Item coordinate data
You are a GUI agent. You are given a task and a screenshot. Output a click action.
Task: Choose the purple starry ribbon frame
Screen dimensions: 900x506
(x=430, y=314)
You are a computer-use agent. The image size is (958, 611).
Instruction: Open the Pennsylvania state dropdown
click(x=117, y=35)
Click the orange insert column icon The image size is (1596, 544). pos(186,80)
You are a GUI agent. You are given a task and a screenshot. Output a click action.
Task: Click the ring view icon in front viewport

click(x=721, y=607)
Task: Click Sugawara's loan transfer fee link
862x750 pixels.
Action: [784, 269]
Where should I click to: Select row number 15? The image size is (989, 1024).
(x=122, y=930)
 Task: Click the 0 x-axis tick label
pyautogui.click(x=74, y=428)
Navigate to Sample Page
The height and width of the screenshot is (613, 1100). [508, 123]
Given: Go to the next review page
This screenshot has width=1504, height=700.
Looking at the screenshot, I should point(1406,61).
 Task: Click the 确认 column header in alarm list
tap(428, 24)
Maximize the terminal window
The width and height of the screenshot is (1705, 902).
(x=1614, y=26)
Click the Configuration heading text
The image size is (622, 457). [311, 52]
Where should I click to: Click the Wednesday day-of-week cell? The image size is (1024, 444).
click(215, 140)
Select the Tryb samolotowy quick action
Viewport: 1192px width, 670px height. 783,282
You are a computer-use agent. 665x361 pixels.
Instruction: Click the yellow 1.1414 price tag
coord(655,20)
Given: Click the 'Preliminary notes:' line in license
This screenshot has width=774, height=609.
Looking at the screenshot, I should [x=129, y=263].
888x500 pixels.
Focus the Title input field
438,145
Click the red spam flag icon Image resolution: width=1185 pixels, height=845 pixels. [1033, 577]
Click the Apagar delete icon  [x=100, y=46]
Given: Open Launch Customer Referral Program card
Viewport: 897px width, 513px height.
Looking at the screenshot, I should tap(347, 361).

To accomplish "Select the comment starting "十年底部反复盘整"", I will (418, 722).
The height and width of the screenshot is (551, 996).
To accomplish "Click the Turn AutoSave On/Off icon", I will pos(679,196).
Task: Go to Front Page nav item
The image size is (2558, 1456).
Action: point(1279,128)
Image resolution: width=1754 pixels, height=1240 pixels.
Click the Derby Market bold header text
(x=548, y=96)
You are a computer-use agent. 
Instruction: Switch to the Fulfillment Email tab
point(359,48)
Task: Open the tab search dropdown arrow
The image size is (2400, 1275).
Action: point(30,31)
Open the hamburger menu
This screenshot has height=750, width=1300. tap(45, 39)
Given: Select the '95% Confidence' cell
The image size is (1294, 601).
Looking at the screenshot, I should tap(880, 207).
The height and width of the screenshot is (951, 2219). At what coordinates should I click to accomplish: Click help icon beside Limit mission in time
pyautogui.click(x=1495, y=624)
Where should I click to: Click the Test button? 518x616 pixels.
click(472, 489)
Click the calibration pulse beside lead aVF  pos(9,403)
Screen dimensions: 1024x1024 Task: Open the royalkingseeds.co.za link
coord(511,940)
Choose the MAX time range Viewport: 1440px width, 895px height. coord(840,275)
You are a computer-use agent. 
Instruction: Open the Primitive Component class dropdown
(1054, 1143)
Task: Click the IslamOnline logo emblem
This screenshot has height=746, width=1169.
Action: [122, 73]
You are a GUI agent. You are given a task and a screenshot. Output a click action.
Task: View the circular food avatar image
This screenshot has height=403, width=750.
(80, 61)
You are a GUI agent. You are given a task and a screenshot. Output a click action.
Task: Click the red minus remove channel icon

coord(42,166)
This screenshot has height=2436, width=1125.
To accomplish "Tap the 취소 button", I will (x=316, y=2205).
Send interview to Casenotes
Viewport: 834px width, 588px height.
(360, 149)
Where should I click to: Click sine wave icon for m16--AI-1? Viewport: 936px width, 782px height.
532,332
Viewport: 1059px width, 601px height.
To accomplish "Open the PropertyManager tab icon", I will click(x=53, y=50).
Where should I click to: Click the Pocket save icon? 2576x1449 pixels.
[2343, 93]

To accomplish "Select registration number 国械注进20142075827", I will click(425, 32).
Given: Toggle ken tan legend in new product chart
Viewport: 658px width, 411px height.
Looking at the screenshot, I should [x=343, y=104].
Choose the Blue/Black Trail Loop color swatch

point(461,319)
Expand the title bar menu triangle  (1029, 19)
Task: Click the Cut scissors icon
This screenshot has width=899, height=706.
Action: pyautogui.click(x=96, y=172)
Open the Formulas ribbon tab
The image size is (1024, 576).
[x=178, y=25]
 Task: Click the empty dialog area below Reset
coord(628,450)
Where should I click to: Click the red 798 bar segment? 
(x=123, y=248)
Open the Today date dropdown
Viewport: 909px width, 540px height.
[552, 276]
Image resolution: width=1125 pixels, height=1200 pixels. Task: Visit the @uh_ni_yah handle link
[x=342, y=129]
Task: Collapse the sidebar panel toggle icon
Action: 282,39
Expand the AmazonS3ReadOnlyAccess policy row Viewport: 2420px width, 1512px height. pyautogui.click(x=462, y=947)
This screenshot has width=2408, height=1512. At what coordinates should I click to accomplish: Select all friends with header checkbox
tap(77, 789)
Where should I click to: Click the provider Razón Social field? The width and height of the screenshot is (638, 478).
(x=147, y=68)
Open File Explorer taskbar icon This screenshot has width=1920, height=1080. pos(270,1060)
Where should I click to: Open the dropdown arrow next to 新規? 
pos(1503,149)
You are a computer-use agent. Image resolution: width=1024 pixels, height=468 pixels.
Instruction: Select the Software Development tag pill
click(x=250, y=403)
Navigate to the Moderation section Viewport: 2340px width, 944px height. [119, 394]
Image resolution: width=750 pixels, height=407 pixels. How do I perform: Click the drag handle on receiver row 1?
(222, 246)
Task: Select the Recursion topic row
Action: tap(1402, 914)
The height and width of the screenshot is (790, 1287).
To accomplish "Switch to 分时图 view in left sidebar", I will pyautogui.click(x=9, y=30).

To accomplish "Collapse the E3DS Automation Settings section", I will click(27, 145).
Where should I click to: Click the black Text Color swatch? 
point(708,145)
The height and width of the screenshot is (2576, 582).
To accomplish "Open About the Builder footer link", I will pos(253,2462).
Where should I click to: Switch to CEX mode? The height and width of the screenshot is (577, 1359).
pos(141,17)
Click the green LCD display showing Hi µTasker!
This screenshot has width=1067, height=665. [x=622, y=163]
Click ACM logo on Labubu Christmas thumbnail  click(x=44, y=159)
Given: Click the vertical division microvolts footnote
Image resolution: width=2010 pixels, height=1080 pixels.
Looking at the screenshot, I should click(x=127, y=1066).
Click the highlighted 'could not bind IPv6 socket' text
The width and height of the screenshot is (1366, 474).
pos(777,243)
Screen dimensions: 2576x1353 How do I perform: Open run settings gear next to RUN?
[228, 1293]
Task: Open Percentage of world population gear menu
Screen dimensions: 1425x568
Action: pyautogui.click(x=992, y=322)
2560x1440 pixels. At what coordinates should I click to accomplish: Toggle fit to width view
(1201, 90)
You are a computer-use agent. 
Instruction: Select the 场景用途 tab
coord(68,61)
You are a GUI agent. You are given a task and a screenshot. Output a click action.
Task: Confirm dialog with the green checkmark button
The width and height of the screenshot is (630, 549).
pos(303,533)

DESCRIPTION OF THE TASK >>
Reproduce all of the material above, swapping "GUI agent" for "screen agent" wherever it occurs and leaving everything else unchanged.

FINISHED ANSWER >>
You are a screen agent. You are given a task and a screenshot. Output a click action.
Task: Choose the purple starry ribbon frame
Screen dimensions: 900x506
(x=430, y=314)
You are a computer-use agent. The image size is (958, 611).
Instruction: Open the Pennsylvania state dropdown
click(x=117, y=35)
Click the orange insert column icon The image size is (1596, 544). pos(186,80)
You are a screen agent. You are given a task and a screenshot. Output a click action.
Task: Click the ring view icon in front viewport

click(x=721, y=607)
Task: Click Sugawara's loan transfer fee link
862x750 pixels.
Action: [784, 269]
Where should I click to: Select row number 15? The image size is (989, 1024).
(x=122, y=930)
 Task: Click the 0 x-axis tick label
pyautogui.click(x=74, y=428)
Navigate to Sample Page
The height and width of the screenshot is (613, 1100). [508, 123]
Given: Go to the next review page
This screenshot has width=1504, height=700.
Looking at the screenshot, I should point(1406,61).
 Task: Click the 确认 column header in alarm list
tap(428, 24)
Maximize the terminal window
The width and height of the screenshot is (1705, 902).
(x=1614, y=26)
Click the Configuration heading text
The image size is (622, 457). [311, 52]
Where should I click to: Click the Wednesday day-of-week cell? The image size is (1024, 444).
click(215, 140)
Select the Tryb samolotowy quick action
Viewport: 1192px width, 670px height. 783,282
You are a computer-use agent. 665x361 pixels.
Instruction: Click the yellow 1.1414 price tag
coord(655,20)
Given: Click the 'Preliminary notes:' line in license
This screenshot has width=774, height=609.
Looking at the screenshot, I should [x=129, y=263].
888x500 pixels.
Focus the Title input field
438,145
Click the red spam flag icon Image resolution: width=1185 pixels, height=845 pixels. [1033, 577]
Click the Apagar delete icon  [x=100, y=46]
Given: Open Launch Customer Referral Program card
Viewport: 897px width, 513px height.
Looking at the screenshot, I should tap(347, 361).

To accomplish "Select the comment starting "十年底部反复盘整"", I will (418, 722).
The height and width of the screenshot is (551, 996).
To accomplish "Click the Turn AutoSave On/Off icon", I will pos(679,196).
Task: Go to Front Page nav item
The image size is (2558, 1456).
Action: point(1279,128)
Image resolution: width=1754 pixels, height=1240 pixels.
Click the Derby Market bold header text
(x=548, y=96)
You are a computer-use agent. 
Instruction: Switch to the Fulfillment Email tab
point(359,48)
Task: Open the tab search dropdown arrow
The image size is (2400, 1275).
Action: point(30,31)
Open the hamburger menu
This screenshot has height=750, width=1300. tap(45, 39)
Given: Select the '95% Confidence' cell
The image size is (1294, 601).
Looking at the screenshot, I should tap(880, 207).
The height and width of the screenshot is (951, 2219). At what coordinates should I click to accomplish: Click help icon beside Limit mission in time
pyautogui.click(x=1495, y=624)
Where should I click to: Click the Test button? 518x616 pixels.
click(472, 489)
Click the calibration pulse beside lead aVF  pos(9,403)
Screen dimensions: 1024x1024 Task: Open the royalkingseeds.co.za link
coord(511,940)
Choose the MAX time range Viewport: 1440px width, 895px height. coord(840,275)
You are a computer-use agent. 
Instruction: Open the Primitive Component class dropdown
(1054, 1143)
Task: Click the IslamOnline logo emblem
This screenshot has height=746, width=1169.
Action: [122, 73]
You are a screen agent. You are given a task and a screenshot. Output a click action.
Task: View the circular food avatar image
This screenshot has height=403, width=750.
(80, 61)
You are a screen agent. You are given a task and a screenshot. Output a click action.
Task: Click the red minus remove channel icon

coord(42,166)
This screenshot has height=2436, width=1125.
To accomplish "Tap the 취소 button", I will (x=316, y=2205).
Send interview to Casenotes
Viewport: 834px width, 588px height.
(360, 149)
Where should I click to: Click sine wave icon for m16--AI-1? Viewport: 936px width, 782px height.
532,332
Viewport: 1059px width, 601px height.
To accomplish "Open the PropertyManager tab icon", I will click(x=53, y=50).
Where should I click to: Click the Pocket save icon? 2576x1449 pixels.
[2343, 93]

To accomplish "Select registration number 国械注进20142075827", I will click(425, 32).
Given: Toggle ken tan legend in new product chart
Viewport: 658px width, 411px height.
Looking at the screenshot, I should [x=343, y=104].
Choose the Blue/Black Trail Loop color swatch

point(461,319)
Expand the title bar menu triangle  (1029, 19)
Task: Click the Cut scissors icon
This screenshot has width=899, height=706.
Action: pyautogui.click(x=96, y=172)
Open the Formulas ribbon tab
The image size is (1024, 576).
[x=178, y=25]
 Task: Click the empty dialog area below Reset
coord(628,450)
Where should I click to: Click the red 798 bar segment? 
(x=123, y=248)
Open the Today date dropdown
Viewport: 909px width, 540px height.
[552, 276]
Image resolution: width=1125 pixels, height=1200 pixels. Task: Visit the @uh_ni_yah handle link
[x=342, y=129]
Task: Collapse the sidebar panel toggle icon
Action: 282,39
Expand the AmazonS3ReadOnlyAccess policy row Viewport: 2420px width, 1512px height. pyautogui.click(x=462, y=947)
This screenshot has width=2408, height=1512. At what coordinates should I click to accomplish: Select all friends with header checkbox
tap(77, 789)
Where should I click to: Click the provider Razón Social field? The width and height of the screenshot is (638, 478).
(x=147, y=68)
Open File Explorer taskbar icon This screenshot has width=1920, height=1080. pos(270,1060)
Where should I click to: Open the dropdown arrow next to 新規? 
pos(1503,149)
You are a computer-use agent. Image resolution: width=1024 pixels, height=468 pixels.
Instruction: Select the Software Development tag pill
click(x=250, y=403)
Navigate to the Moderation section Viewport: 2340px width, 944px height. [119, 394]
Image resolution: width=750 pixels, height=407 pixels. How do I perform: Click the drag handle on receiver row 1?
(222, 246)
Task: Select the Recursion topic row
Action: tap(1402, 914)
The height and width of the screenshot is (790, 1287).
To accomplish "Switch to 分时图 view in left sidebar", I will pyautogui.click(x=9, y=30).

To accomplish "Collapse the E3DS Automation Settings section", I will click(27, 145).
Where should I click to: Click the black Text Color swatch? 
point(708,145)
The height and width of the screenshot is (2576, 582).
To accomplish "Open About the Builder footer link", I will pos(253,2462).
Where should I click to: Switch to CEX mode? The height and width of the screenshot is (577, 1359).
pos(141,17)
Click the green LCD display showing Hi µTasker!
This screenshot has width=1067, height=665. [x=622, y=163]
Click ACM logo on Labubu Christmas thumbnail  click(x=44, y=159)
Given: Click the vertical division microvolts footnote
Image resolution: width=2010 pixels, height=1080 pixels.
Looking at the screenshot, I should click(x=127, y=1066).
Click the highlighted 'could not bind IPv6 socket' text
The width and height of the screenshot is (1366, 474).
pos(777,243)
Screen dimensions: 2576x1353 How do I perform: Open run settings gear next to RUN?
[228, 1293]
Task: Open Percentage of world population gear menu
Screen dimensions: 1425x568
Action: pyautogui.click(x=992, y=322)
2560x1440 pixels. At what coordinates should I click to accomplish: Toggle fit to width view
(1201, 90)
You are a computer-use agent. 
Instruction: Select the 场景用途 tab
coord(68,61)
You are a screen agent. You are given a task and a screenshot. Output a click action.
Task: Confirm dialog with the green checkmark button
The width and height of the screenshot is (630, 549).
pos(303,533)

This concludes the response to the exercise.